▶ Document section
[Begin]

Re: [Numpy-discussion] Multiple-field indexing: view vs copy in 1.14+

josef . pktd Mon, 22 Jan 2018 08:11:08 -0800

On Mon, Jan 22, 2018 at 10:53 AM, <[email protected]> wrote:

>
>
> On Sun, Jan 21, 2018 at 9:48 PM, Allan Haldane <[email protected]>
> wrote:
>
>> Hello all,
>>
>> We are making a decision (again) about what to do about the
>> behavior of multiple-field indexing of structured arrays: Should
>> it return a view or a copy, and on what release schedule?
>>
>> As a reminder, this refers to operations like (1.13 behavior):
>>
>>     >>> a = np.zeros(3, dtype=[('a', 'i4'), ('b', 'i4'), ('c', 'f4')])

[End]

▶ Written request
From the NumPy mailing-list post above, extract the passage between "josef . pktd" and "what release schedule?", inclusive.

▶ Information provided
[Begin]

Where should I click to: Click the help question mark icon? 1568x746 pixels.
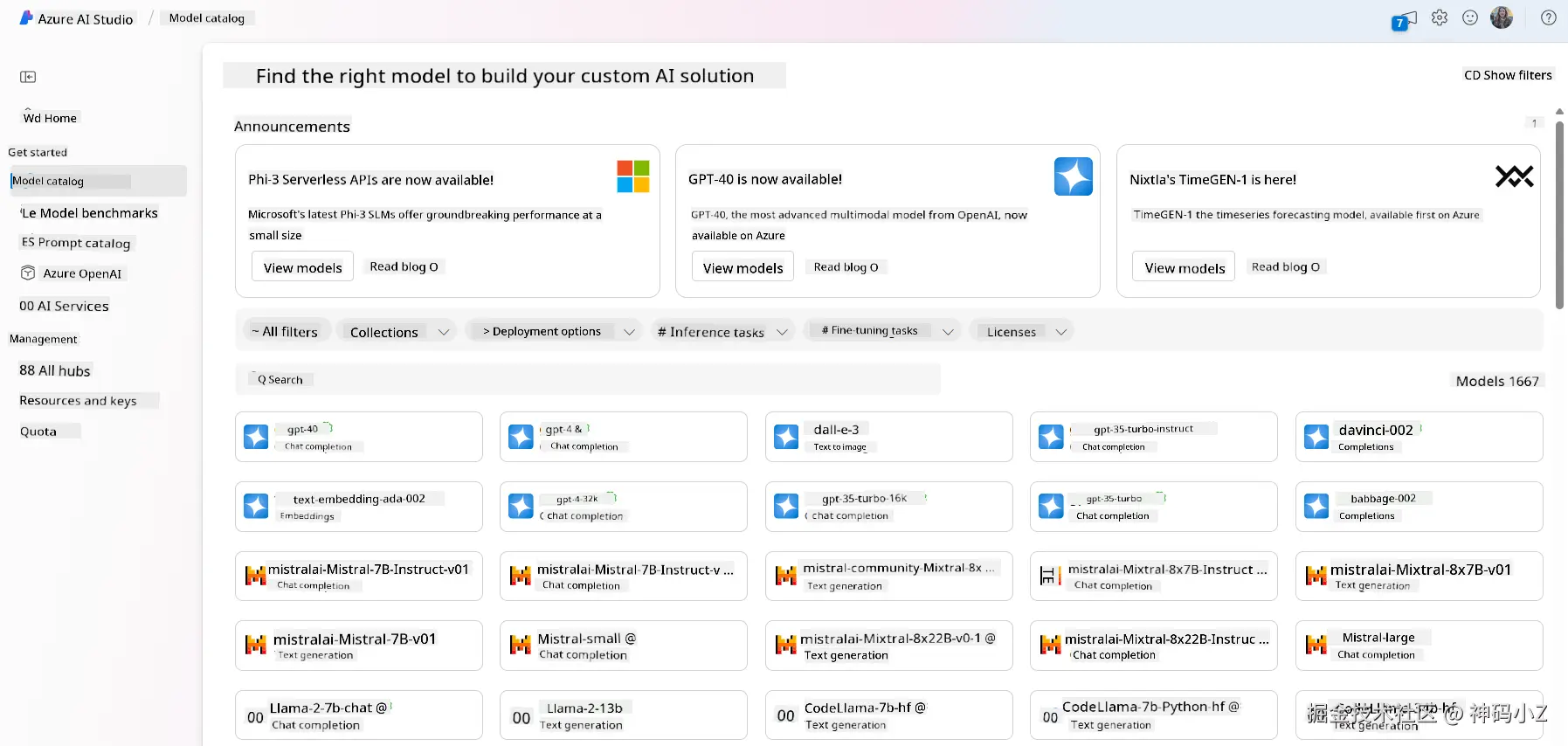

[End]

▶ Output for this exercise
josef . pktd Mon, 22 Jan 2018 08:11:08 -0800

On Mon, Jan 22, 2018 at 10:53 AM, <[email protected]> wrote:

>
>
> On Sun, Jan 21, 2018 at 9:48 PM, Allan Haldane <[email protected]>
> wrote:
>
>> Hello all,
>>
>> We are making a decision (again) about what to do about the
>> behavior of multiple-field indexing of structured arrays: Should
>> it return a view or a copy, and on what release schedule?